When I got back home, I scoured every corner of the house trying to find a lock that fit the little key that I had already started calling the Master Key. Later, I went to bed exhausted and fell asleep with the two keys in my hand, trying to fit together the pieces of the puzzle. I woke up at six thirty the next morning with an overwhelming urge to piss and a new resolve to return to the ferry terminal.


June 12. When I arrived at the ferry terminal, there were seven vehicles in the lot, two of them Fords. A Taurus and a Ford Ranger pickup truck. First I tried the Taurus. It didn’t open. I discreetly approached the truck, pretending to talk on my cell, convinced that my intuition had failed me. The truck was gray, a color Chris detested, and at least fifteen years old. It was also filthy. Chris was meticulous about his cars and how they were maintained. No, it couldn’t be.

But it was. Again, I felt the urge to run off. I didn’t get into the truck right away. I glanced around first to make sure no one saw me, even though I was in the rear part of the terminal, the most discreet and least trafficked area.

The truck was practically empty. A few rags, a bottle of water, an empty Dunkin’ Donuts cup, and a kid’s Ninja Turtles backpack, very old and worn out. Also empty. I had the feeling it had been Chris’s; I even thought I might have seen it somewhere in the attic at home.

I got behind the wheel and put the key in the ignition.

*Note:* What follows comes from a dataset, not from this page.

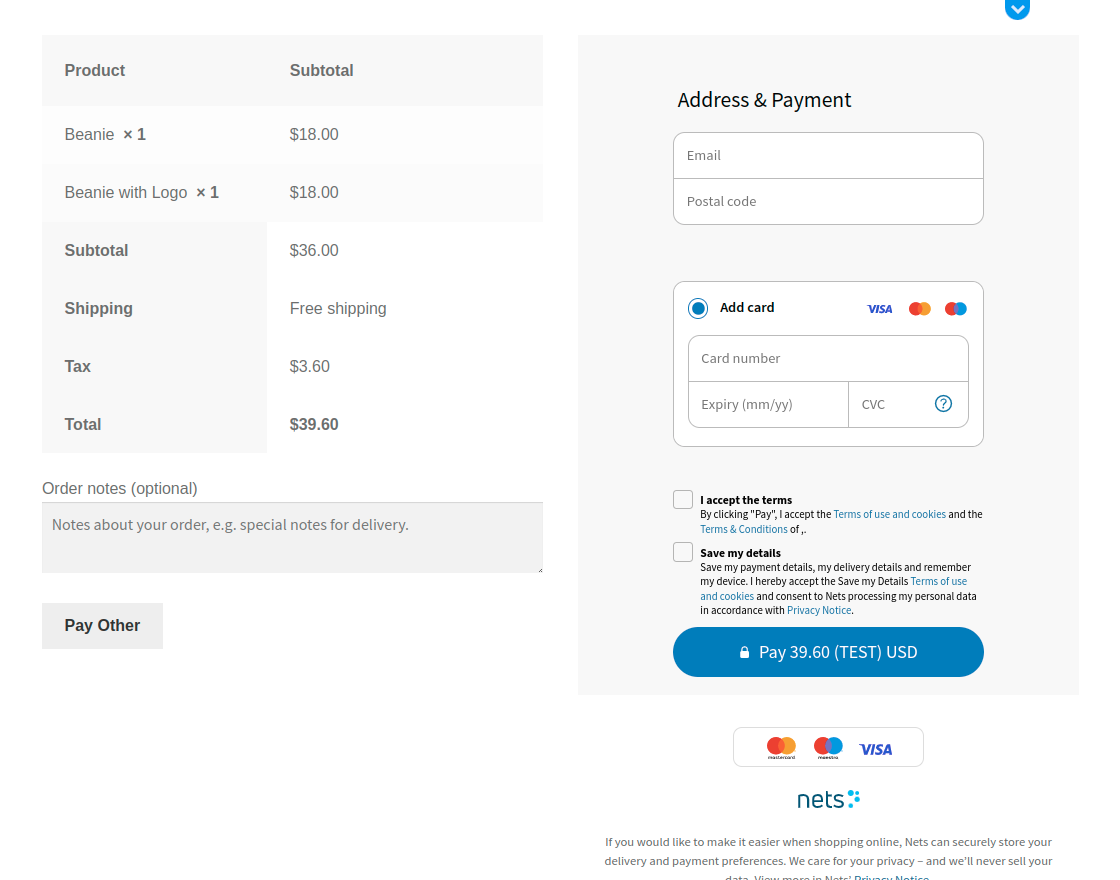The image size is (1120, 880).
Task: Select the Add card radio button
Action: click(697, 308)
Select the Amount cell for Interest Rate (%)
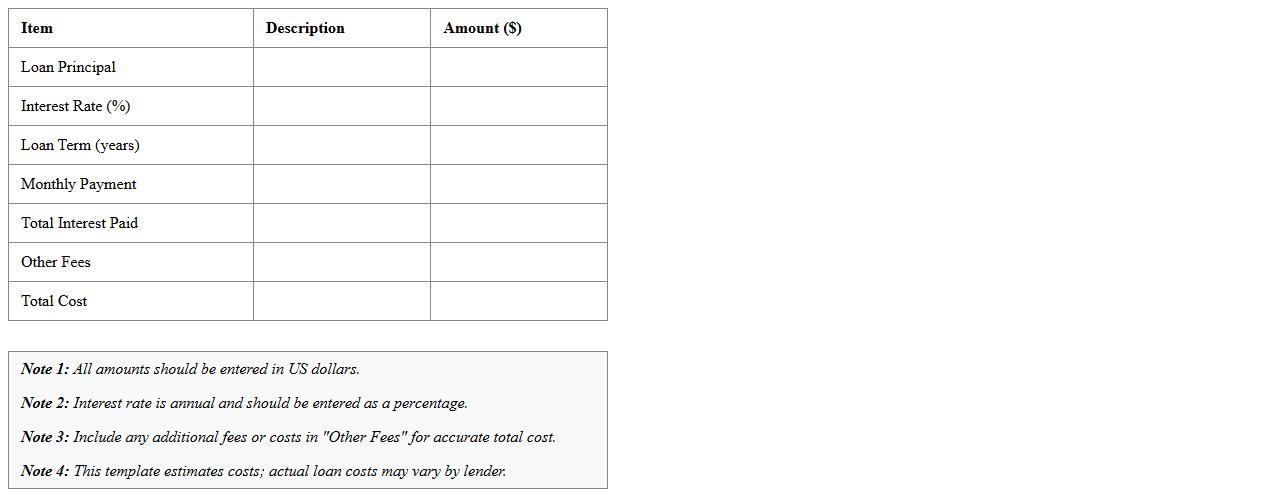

The engine hesitated, then started up. The tank was almost full. I opened the glove compartment. The registration and insurance were inside, in his name. He had bought it, and paid in cash, at MBM Auto Sales, a secondhand car dealership in Hyannis. Almost three years ago. Three years? My Lord . . .

I don’t know how long I was there, still, with the motor running, absorbed in my thoughts, until I noticed three small rectangular stickers, different colored, stuck to the windshield. I got out to take a closer look. They were passes for the Robin Island Ferry, for the years 2013, 2014 and 2015.

I thought that if the key to the truck Chris took to the island for more than two years was on the same ring as the Master Key, then whatever it opened had to be there, on Robin Island.